> [WHAT IS REQUIRED]: Search the material below for the word "accomplish". Copy every line where it is found.

> [EXERCISE DATA]:
· · · · ·

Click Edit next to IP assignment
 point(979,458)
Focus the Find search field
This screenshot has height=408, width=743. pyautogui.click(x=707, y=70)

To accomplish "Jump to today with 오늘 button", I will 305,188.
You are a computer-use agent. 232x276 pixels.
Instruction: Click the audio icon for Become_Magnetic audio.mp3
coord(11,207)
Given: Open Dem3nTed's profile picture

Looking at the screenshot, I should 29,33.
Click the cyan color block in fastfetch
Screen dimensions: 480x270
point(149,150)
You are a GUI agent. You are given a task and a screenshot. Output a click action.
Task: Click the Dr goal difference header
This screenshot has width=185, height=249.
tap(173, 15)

· · · · ·

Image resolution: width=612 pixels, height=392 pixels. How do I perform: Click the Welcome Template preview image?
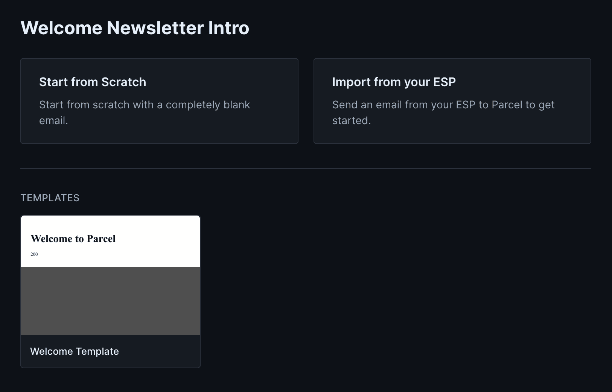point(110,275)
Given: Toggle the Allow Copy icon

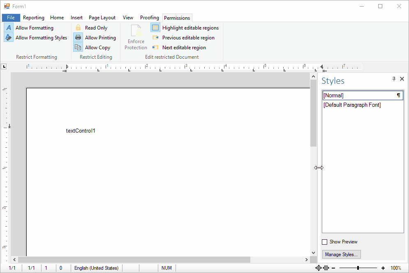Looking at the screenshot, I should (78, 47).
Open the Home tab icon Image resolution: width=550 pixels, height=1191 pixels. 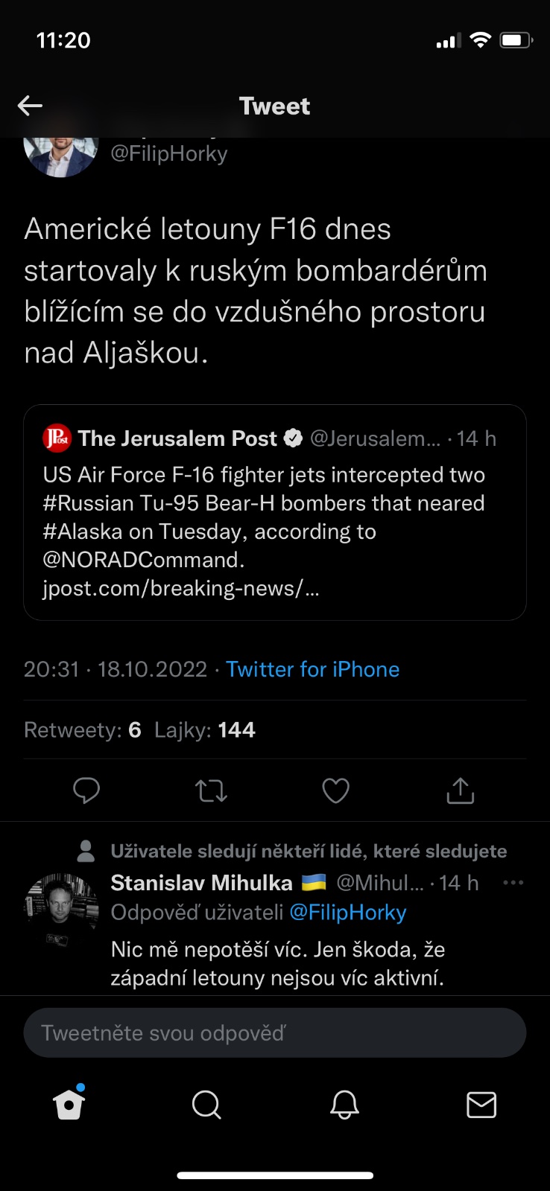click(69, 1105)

· · · · ·

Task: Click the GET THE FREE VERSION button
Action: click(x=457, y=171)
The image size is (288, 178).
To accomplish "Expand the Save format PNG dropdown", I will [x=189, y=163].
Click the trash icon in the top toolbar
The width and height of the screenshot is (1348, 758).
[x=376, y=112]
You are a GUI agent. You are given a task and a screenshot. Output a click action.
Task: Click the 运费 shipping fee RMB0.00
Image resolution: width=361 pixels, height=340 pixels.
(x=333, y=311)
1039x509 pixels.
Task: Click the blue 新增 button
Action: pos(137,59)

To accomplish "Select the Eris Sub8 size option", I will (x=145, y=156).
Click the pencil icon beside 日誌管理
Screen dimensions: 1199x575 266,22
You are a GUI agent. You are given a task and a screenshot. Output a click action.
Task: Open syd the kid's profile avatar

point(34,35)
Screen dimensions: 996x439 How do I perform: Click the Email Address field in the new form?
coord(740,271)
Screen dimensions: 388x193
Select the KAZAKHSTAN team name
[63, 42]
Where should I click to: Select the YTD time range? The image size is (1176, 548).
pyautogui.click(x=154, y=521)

· · · · ·

> [RESPONSE BOX]:
To accomplish "Jump to today with 오늘 button", I will 305,188.
To accomplish "Expand the Save format PNG dropdown", I will [x=189, y=163].
To accomplish "Select the Eris Sub8 size option", I will (x=145, y=156).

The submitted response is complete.